Friday’s jobs numbers provide a reminder of the continued challenges facing Americans seeking work in today’s bi-polar recovery. While the Dow hit an all-time high last month, over 10 million Americans remain out of work – and 37 percent of them have been looking for a job for six or more months. One obvious policy implication is to extend federal unemployment benefits, which are scheduled to expire for 1.3 million jobless workers a few days after Christmas. Amongst the less obvious implications of the continued challenges facing the labor market is the need to get serious about job training policy, an area where federal policy remains outdated and ill-equipped to meet the challenges of the contemporary economic climate.

Joblessness remains too high because there (still) simply aren’t enough jobs for all of the folks looking for work. But many of those folks looking for work could be profitably using their time to upgrade their skills in order to better meet the demands of a rapidly changing economy. The skills gap isn’t a new problem. The absence of a coherent national strategy for developing human capital means that American workers – particularly low-income, minority, and other disadvantaged groups – have long struggled to obtain the skills necessary for economic security and upward career mobility. Funding for existing workforce development programs has never been sufficient to meet demand, even in the best of times, and demand today is way up. The current economic climate has laid bare some long-persisting problems, and opened up an opportunity to actually come up with some solutions.
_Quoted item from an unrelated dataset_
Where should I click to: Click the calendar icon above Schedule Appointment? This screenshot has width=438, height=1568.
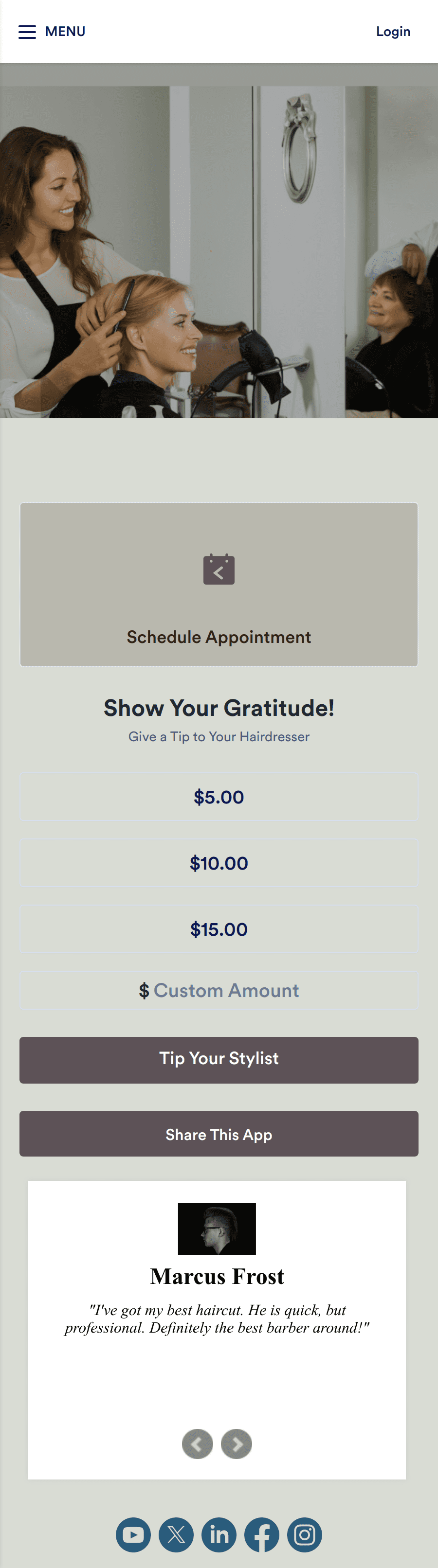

Federal policy makers have been working to reauthorize the outdated 1998 Workforce Investment Act, one of the major pieces of legislation shaping how America does job training. Yet a great deal of distance remains between the status quo and the finish line. As policy makers consider whether and how to move forward on revamping workforce development policy for a nation badly in need of a recommitment to talent development, six basic principles should guide their thinking:

  1. Government involvement in workforce development policy is necessary to correct for basic market failures. While the private sector has an important role to play, government is a necessary partner.
  2. The federal government ought to coordinate across multiple institutional stakeholders in the workforce development policy arena.
  3. The federal government must protect against the tyranny of the majority by targeting the disadvantaged, in the context of universal access.
  4. The federal government must generate useful data on “what works.”
  5. The federal government should serve as an honest broker for stakeholders in the workforce development system, making data easily accessible and allowing employers, workers, and others to put that data to practical use in order to make the most efficient and effective choices regarding training decisions.
  6. The federal government should encourage the aggressive replication of best practices in the field.

It’s high time America moved toward a more coherent human capital development strategy. Secretary of Commerce Penny Pritzker’s recent announcement of a new vision for the Commerce Department, focusing on demand-driven training and worker skills, suggests that the Administration understands this. Does Congress? For the sake of the economy – and the millions of workers that make it grow – we should hope so.